Saparua,CahayaMediaTimur.com-Kanwil Ditjenpas Maluku, Lapas Kelas III Saparua melaksanakan kegiatan Jumat Sehat melalui pelatihan baris berbaris (PBB) bagi peserta magang Kementerian Ketenagakerjaan (Kemnaker) sebagai bentuk pengenalan disiplin dan ketertiban dalam lingkungan pemasyarakatan. Jumat, 05/12.
Kegiatan berlangsung di halaman upacara Lapas Saparua dan dipandu oleh petugas Lapas Saparua, Firza Madiun serta Amelya Puttileihalat, dengan pemantauan langsung dari Kasubsi Kamtib Donny D. Lekatompessy dan Kepala Regu Pengamanan III, S.J. Sinay. Peserta magang menerima materi dasar baris berbaris, meliputi sikap sempurna, hadap kanan dan kiri, balik kanan, serong kanan kiri, jalan di tempat, langkah tegap hingga gerakan hormat dengan mengikuti aba-aba secara serentak.
Kasubsi Kamtib Donny D. Lekatompessy menjelaskan bahwa pelatihan ini tidak hanya sebagai latihan jasmani, namun juga sarana pembentukan karakter peserta magang dalam memahami pola disiplin pemasyarakatan. “Ini adalah pembentukan karakter. Selain ilmu yang kalian dapat, ini juga penting sebagai pembentukan karakter,” tegasnya.

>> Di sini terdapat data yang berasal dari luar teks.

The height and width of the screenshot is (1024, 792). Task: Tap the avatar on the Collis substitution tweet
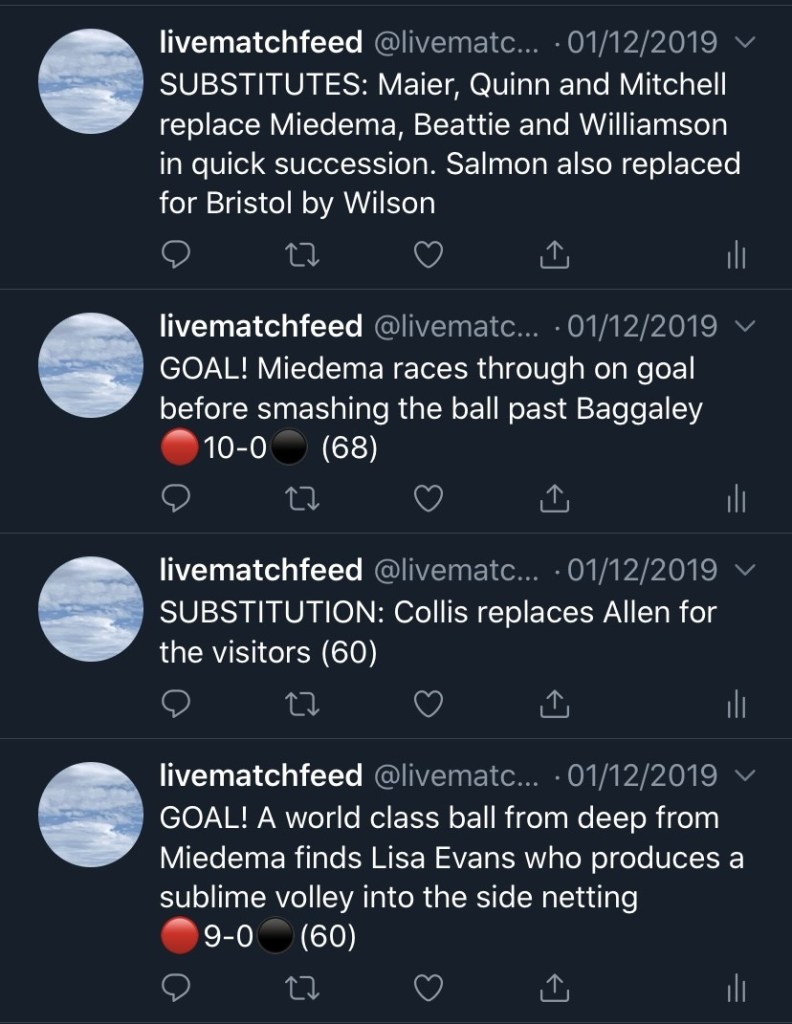(x=90, y=609)
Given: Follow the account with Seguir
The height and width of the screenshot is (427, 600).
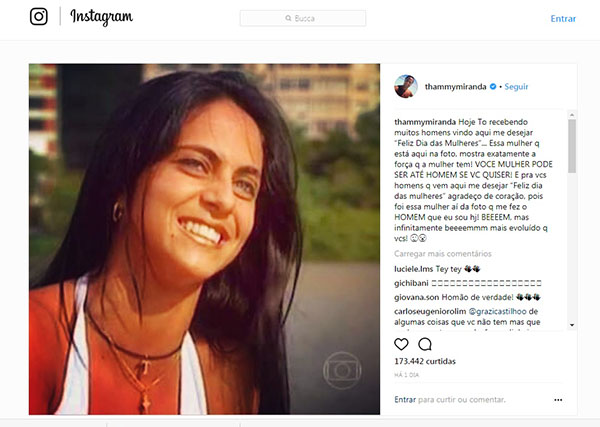Looking at the screenshot, I should pyautogui.click(x=516, y=86).
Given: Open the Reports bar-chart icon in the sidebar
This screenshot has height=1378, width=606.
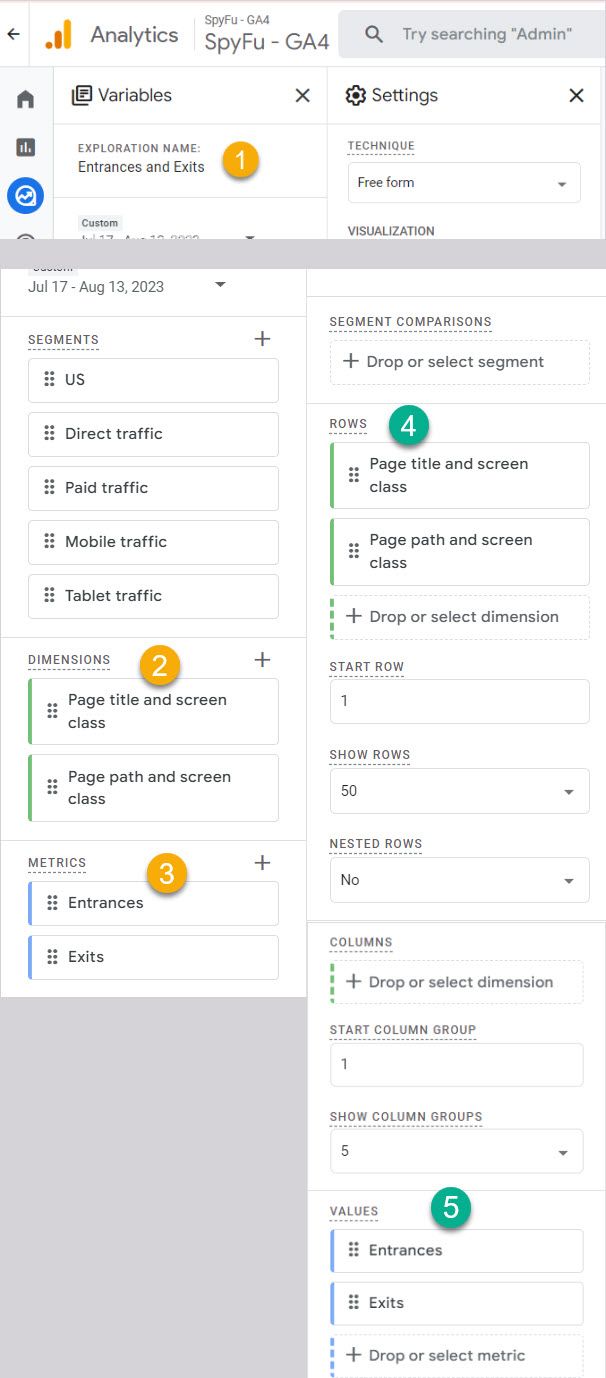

Pelatih Amelya Puttileihalat turut menegaskan agar peserta mampu menjaga konsentrasi, kekompakan, dan ketepatan gerakan. “Jika sudah bergerak jangan tengok kanan kiri, jangan tertawa jika salah gerakan, jangan bergerak sebelum ada perintah,” ucapnya.
Rangkaian kegiatan dilakukan dengan metode pengulangan gerak dan penyesuaian barisan sehingga peserta terbiasa terhadap sikap siap, sigap, dan patuh komando. Proses pelatihan ini menjadi pembiasaan agar peserta memahami etika gerak, disiplin perintah, serta ketepatan formasi sesuai standar baris berbaris.
Peserta magang, La Mindra Darakai, menyampaikan apresiasinya atas pelatihan tersebut. “Kegiatan latihan baris berbaris seperti ini sangat bermanfaat dan baik bagi kami. Karena bisa menjadi bekal bagi kami jika ke depannya ada teman-teman yang mau bekerja di lingkungan lembaga pemasyarakatan maupun lembaga pemerintahan lainnya,” tuturnya.
Kegiatan Jumat Sehat ini ditutup dengan evaluasi singkat terhadap ketepatan aba-aba, kerapian formasi, serta kedisiplinan peserta. Seluruh rangkaian berlangsung aman, tertib, dan mendapat respons positif dari peserta magang.